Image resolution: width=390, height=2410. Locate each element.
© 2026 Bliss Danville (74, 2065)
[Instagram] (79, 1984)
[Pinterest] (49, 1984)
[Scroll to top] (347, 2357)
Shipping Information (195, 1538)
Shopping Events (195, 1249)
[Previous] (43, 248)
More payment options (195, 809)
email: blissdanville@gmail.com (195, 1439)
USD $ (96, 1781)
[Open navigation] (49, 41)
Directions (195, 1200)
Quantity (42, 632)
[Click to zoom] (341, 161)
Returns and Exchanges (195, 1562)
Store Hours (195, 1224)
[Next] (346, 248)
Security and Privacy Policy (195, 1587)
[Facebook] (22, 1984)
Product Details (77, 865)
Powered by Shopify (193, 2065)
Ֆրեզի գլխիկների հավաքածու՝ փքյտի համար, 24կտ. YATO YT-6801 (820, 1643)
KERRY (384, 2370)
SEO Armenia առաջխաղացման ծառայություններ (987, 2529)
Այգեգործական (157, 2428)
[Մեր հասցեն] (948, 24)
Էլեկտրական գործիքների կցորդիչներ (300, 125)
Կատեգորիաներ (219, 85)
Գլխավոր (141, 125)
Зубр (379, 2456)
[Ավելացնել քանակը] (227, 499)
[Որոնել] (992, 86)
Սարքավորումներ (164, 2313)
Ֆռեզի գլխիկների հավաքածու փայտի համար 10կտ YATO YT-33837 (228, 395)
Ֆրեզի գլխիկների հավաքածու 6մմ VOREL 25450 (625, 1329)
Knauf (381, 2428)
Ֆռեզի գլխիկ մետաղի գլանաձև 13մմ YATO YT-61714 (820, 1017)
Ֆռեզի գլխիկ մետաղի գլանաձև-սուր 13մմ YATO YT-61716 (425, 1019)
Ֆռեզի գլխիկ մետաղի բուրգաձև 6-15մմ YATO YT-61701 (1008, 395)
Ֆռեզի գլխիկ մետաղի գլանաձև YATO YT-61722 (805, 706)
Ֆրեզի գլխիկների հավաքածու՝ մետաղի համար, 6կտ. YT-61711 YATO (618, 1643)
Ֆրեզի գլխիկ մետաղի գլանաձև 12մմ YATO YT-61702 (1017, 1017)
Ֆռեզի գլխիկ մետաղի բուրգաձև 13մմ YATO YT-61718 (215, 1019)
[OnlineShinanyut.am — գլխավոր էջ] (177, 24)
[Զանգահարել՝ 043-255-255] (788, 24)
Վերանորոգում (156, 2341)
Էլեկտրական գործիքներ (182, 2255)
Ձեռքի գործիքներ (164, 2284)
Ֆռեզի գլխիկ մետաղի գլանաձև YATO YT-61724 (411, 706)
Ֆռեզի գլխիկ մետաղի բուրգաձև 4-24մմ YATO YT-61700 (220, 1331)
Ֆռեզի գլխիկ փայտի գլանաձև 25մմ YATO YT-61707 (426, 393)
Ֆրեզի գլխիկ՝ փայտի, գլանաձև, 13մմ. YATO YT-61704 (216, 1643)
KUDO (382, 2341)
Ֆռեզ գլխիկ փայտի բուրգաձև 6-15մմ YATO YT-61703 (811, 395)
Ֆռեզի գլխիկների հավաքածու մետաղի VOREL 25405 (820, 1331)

_What is needed_
All the material above is to be retyped exactly as it appears.

_Expected answer_
Image resolution: width=390, height=2410. Locate each element.
© 2026 Bliss Danville (74, 2065)
[Instagram] (79, 1984)
[Pinterest] (49, 1984)
[Scroll to top] (347, 2357)
Shipping Information (195, 1538)
Shopping Events (195, 1249)
[Previous] (43, 248)
More payment options (195, 809)
email: blissdanville@gmail.com (195, 1439)
USD $ (96, 1781)
[Open navigation] (49, 41)
Directions (195, 1200)
Quantity (42, 632)
[Click to zoom] (341, 161)
Returns and Exchanges (195, 1562)
Store Hours (195, 1224)
[Next] (346, 248)
Security and Privacy Policy (195, 1587)
[Facebook] (22, 1984)
Product Details (77, 865)
Powered by Shopify (193, 2065)
Ֆրեզի գլխիկների հավաքածու՝ փքյտի համար, 24կտ. YATO YT-6801 (820, 1643)
KERRY (384, 2370)
SEO Armenia առաջխաղացման ծառայություններ (987, 2529)
Այգեգործական (157, 2428)
[Մեր հասցեն] (948, 24)
Էլեկտրական գործիքների կցորդիչներ (300, 125)
Կատեգորիաներ (219, 85)
Գլխավոր (141, 125)
Зубр (379, 2456)
[Ավելացնել քանակը] (227, 499)
[Որոնել] (992, 86)
Սարքավորումներ (164, 2313)
Ֆռեզի գլխիկների հավաքածու փայտի համար 10կտ YATO YT-33837 (228, 395)
Ֆրեզի գլխիկների հավաքածու 6մմ VOREL 25450 (625, 1329)
Knauf (381, 2428)
Ֆռեզի գլխիկ մետաղի գլանաձև 13մմ YATO YT-61714 (820, 1017)
Ֆռեզի գլխիկ մետաղի գլանաձև-սուր 13մմ YATO YT-61716 (425, 1019)
Ֆռեզի գլխիկ մետաղի բուրգաձև 6-15մմ YATO YT-61701 (1008, 395)
Ֆռեզի գլխիկ մետաղի գլանաձև YATO YT-61722 (805, 706)
Ֆրեզի գլխիկների հավաքածու՝ մետաղի համար, 6կտ. YT-61711 YATO (618, 1643)
Ֆրեզի գլխիկ մետաղի գլանաձև 12մմ YATO YT-61702 (1017, 1017)
Ֆռեզի գլխիկ մետաղի բուրգաձև 13մմ YATO YT-61718 (215, 1019)
[OnlineShinanyut.am — գլխավոր էջ] (177, 24)
[Զանգահարել՝ 043-255-255] (788, 24)
Վերանորոգում (156, 2341)
Էլեկտրական գործիքներ (182, 2255)
Ձեռքի գործիքներ (164, 2284)
Ֆռեզի գլխիկ մետաղի գլանաձև YATO YT-61724 (411, 706)
Ֆռեզի գլխիկ մետաղի բուրգաձև 4-24մմ YATO YT-61700 (220, 1331)
Ֆռեզի գլխիկ փայտի գլանաձև 25մմ YATO YT-61707 (426, 393)
Ֆրեզի գլխիկ՝ փայտի, գլանաձև, 13մմ. YATO YT-61704 (216, 1643)
KUDO (382, 2341)
Ֆռեզ գլխիկ փայտի բուրգաձև 6-15մմ YATO YT-61703 (811, 395)
Ֆռեզի գլխիկների հավաքածու մետաղի VOREL 25405 (820, 1331)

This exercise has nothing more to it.